On Monday, Judge Jed Rakoff issued his order rejecting the proposed $33 million settlement of the SEC case against Bank of America. The order raises numerous issues for the SEC such as whether it must now amend its case to include individual defendants, and whether it will now take the case to trial, but to me the more interesting aspect of the order goes well beyond the case itself.

Judge Rakoff focused heavily on the fact that the proposed $33 million settlement was with BofA itself, not the allegedly culpable executives. That means it will be paid by the company, i.e., the existing shareholders. As he put it,

the management of Bank of America - having allegedly hidden from the Bank's shareholders that as much as $5.8 billion of their money would be given as bonuses to the executives of Merrill who had run that company nearly into bankruptcy - would now settle the legal consequences of their lying by paying the S.E.C. $33 million more of their shareholders' money.

This, Judge Rakoff declared, was effectively a "proposal to have the victims of the violation pay an additional penalty for their own victimization." He went on to state that forcing the shareholders who were the victims of the Bank's alleged misconduct to now pay the penalty for that misconduct was "not fair, first and foremost, because it does not comport with the most elementary notions of justice and morality."

There is an undeniable logic to the Court's view of corporate penalties, but the fact is that this is the way the securities litigation settlement process typically works right now, both in SEC cases and in private securities class actions. In SEC cases, the SEC imposes a fine upon the company for its alleged misdeeds, which is then paid by the company's current shareholders. Under the Fair Funds provision of Sarbanes-Oxley, the penalty is then paid out to the victims — the company's shareholders during the period that the fraud allegedly occurred. In securities class actions, the company itself similarly settles the private case against it, and the company's current shareholders pay (usually via the company's D&O insurance policy) the defrauded shareholders from the class period.

For years, there has been a debate as to whether this practice of having current shareholders pay former shareholders in these settlements makes sense.

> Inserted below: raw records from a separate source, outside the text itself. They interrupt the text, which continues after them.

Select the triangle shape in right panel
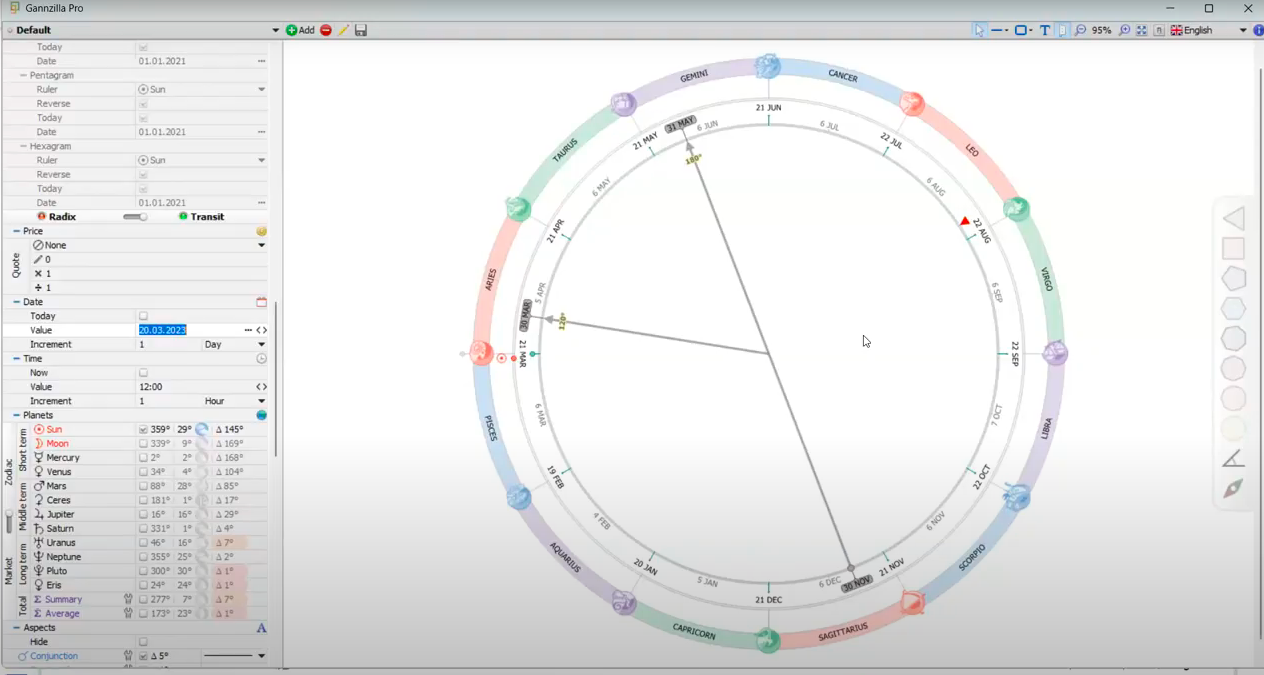Image resolution: width=1264 pixels, height=675 pixels. (1234, 218)
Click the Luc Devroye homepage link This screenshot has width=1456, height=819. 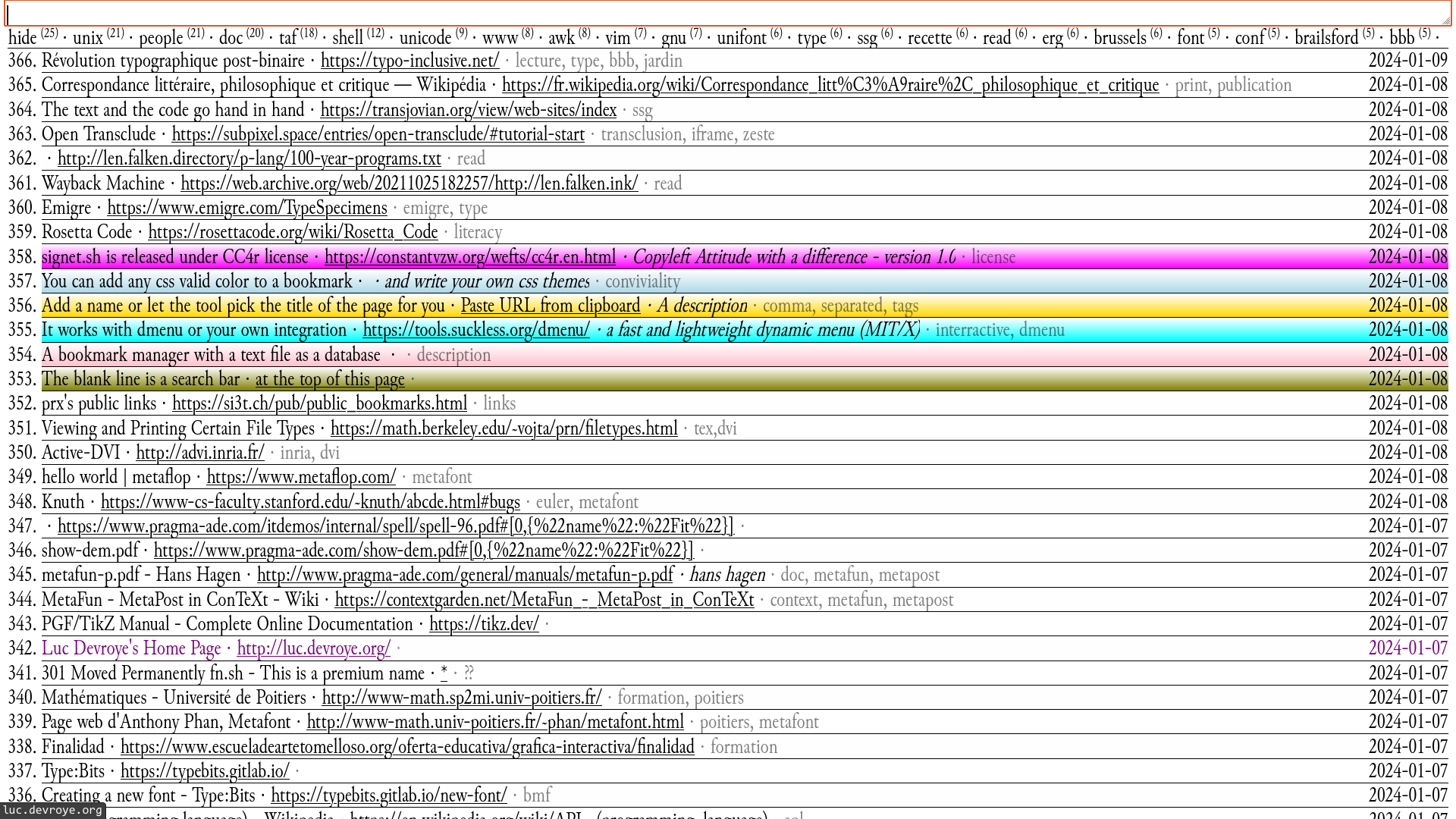(313, 648)
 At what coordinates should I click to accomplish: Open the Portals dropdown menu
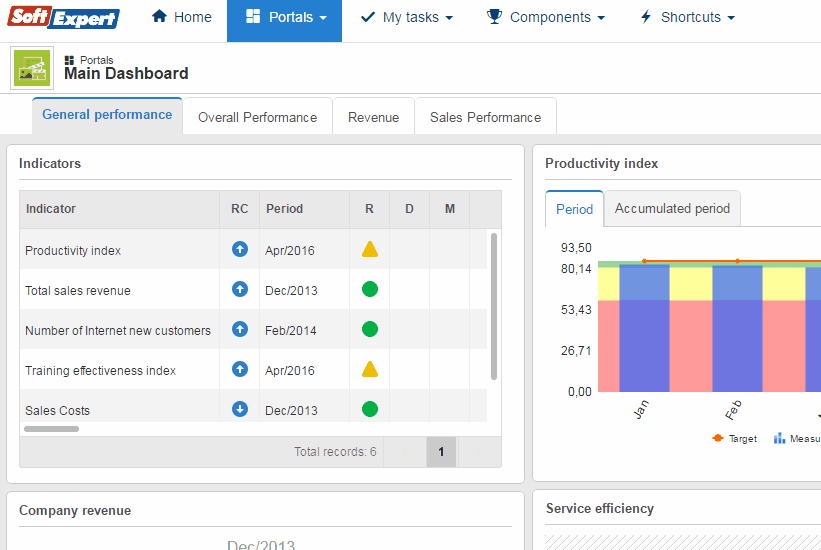click(285, 18)
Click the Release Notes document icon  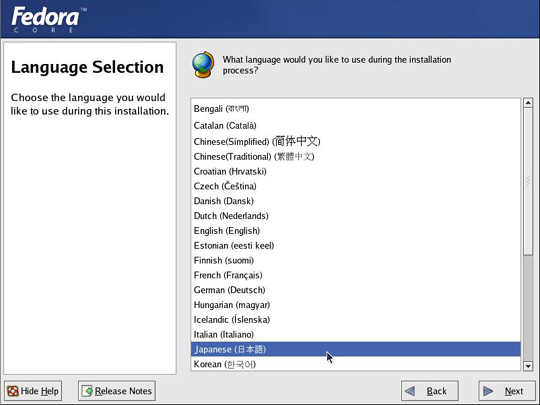[87, 391]
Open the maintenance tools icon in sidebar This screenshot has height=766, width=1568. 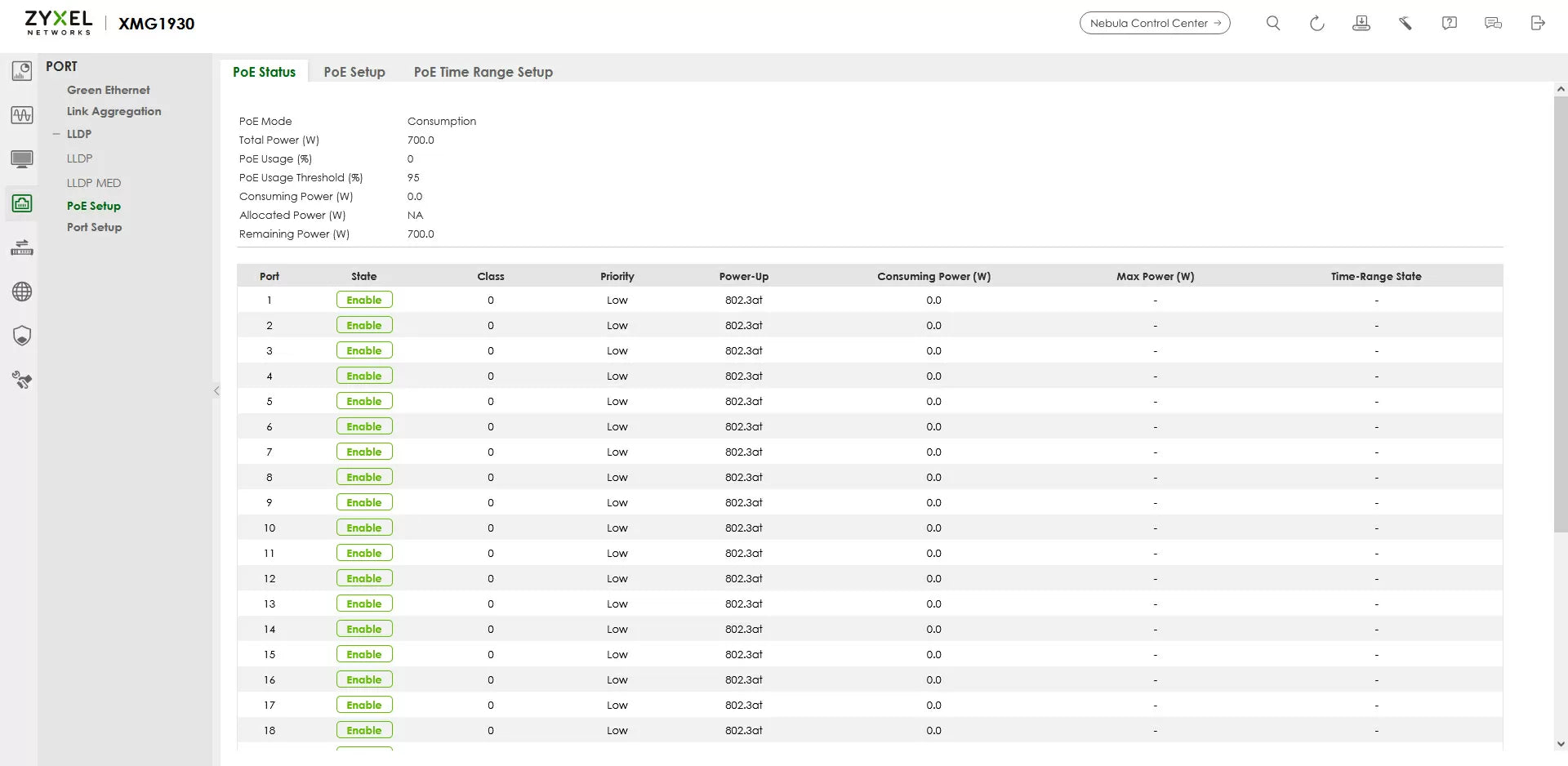point(22,380)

Although Judge Rakoff did not address this point, there is often a significant overlap in these two groups, so shareholders will actually be paying themselves.

In its filings with Judge Rakoff, the SEC acknowledged that corporate penalties such as the one proposed against BofA will be “indirectly borne by [the] shareholders,” but it argued that this is justified because “[a] corporate penalty ... sends a strong signal to shareholders that unsatisfactory corporate conduct has occurred and allows shareholders to better assess the quality and performance of management.” Judge Rakoff, however, ruled that

the notion that Bank of America shareholders, having been lied to blatantly in connection with the multi-billion-dollar purchase of a huge, nearly-bankrupt company, need to lose another $33 million of their money in order to “better assess the quality and performance of management” is absurd.

The SDNY is the home of more securities litigation than any other court, and Judge Rakoff is known to be among the most influential judges on that court in the securities area. If Judge Rakoff finds the current settlement structure for SEC and securities class actions to be "absurd" and "not fair," then big changes could be on the horizon.